Ночные любимцы | страница 5
— Да откуда ты взял, что на Охте была немецкая слобода? — спросил Камедиаров. — Чушь какая.
— Ведь это сказка! — вскричала я. — Не перебивайте, пожалуйста!
— …появился в их уютном домике на Охте, с палисадником, где цвели анютины глазки, маргаритки и гортензии…
— Господи, — сказал Хозяин вполголоса.
— …очередной торговец. Еще мальвы там цвели, хризантемы и рододендроны, — вызывающе сказал Сандро, — а также росли тыквы, спаржа, ремонтантная клубника и пастернак. И латук. Вот. И у очередного торговца купила Анхен восточный ковер, арабскую маску и маленький флакон с притертой пробкою, не желавший открываться, о чем предупредил ее торговец, продавший флакончик за бесценок; а на дне флакона была только одна капля чернил.
— С брачком изделие, — сказал Николай Николаевич.
— А что такое арабская маска? — спросил Камедиаров.
— А какого цвета были чернила? — спросил Леснин.
Почему-то молчал Хозяин, обычно с радостью отпускавший замечания в таком духе. Как всегда, молчал Эммери.
— А торговец был кто? — спросил Шиншилла. — Перс или китаец?
— Полумавр, — сказал Сандро. — Национальность, вероисповедание и сексуальные пристрастия торговца не имеют значения. Это вам не психологический роман. Торговец и есть торговец. Все флаги в гости будут к нам. А арабская маска — маска, коей прикрывает лицо бедуинка от сторонних наблюдателей, напоминает маску венецианского карнавала; однако наша была волшебная.
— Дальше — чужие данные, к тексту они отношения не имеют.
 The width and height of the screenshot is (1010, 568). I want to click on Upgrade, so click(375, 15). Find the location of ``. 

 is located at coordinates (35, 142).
Речь пойдет сегодня не о маске, а о купленном у торговца восточном ковре. Почему вы, Эммери, так смотрите на меня? Прямо рублем подарили.
— Я полагаю, Сандро, вы умеете читать чужие мысли, — отвечал Эммери, — прежде я такой способности за вами не замечал. Я вас понял заново.
— Вот именно! — Сандро восхитился. — Вы меня поняли! Я читаю чужие мысли, порнографические журналы и старые газеты.
— Где же вы берете порнографические журналы? — спросил Шиншилла.
— А чужих писем, — спросил Камедиаров, — вы, часом, не читаете?
— Боже упаси. Ни чужих не читаю, ни своих не пишу. Что вы все перебиваете? На чем я остановился?
— На ковре, — сказала я.
— Да, и вот этот самый ковер совершенно зачаровал нашего немца…
— Обрусевшего, — ввернул Шиншилла.
— Который жил-был, — отозвался Леснин.
— А как его звали? — спросил Камедиаров.
— Ну, хоть Ганс. Ганс готов был часами разглядывать узоры ковра, и постепенно стало ему казаться, что это не просто узоры, а некие письмена, и что он начинает вникать в их сокровенный смысл.
— Анхен плакала! — хором сказали Леснин, Шиншилла и Николай Николаевич.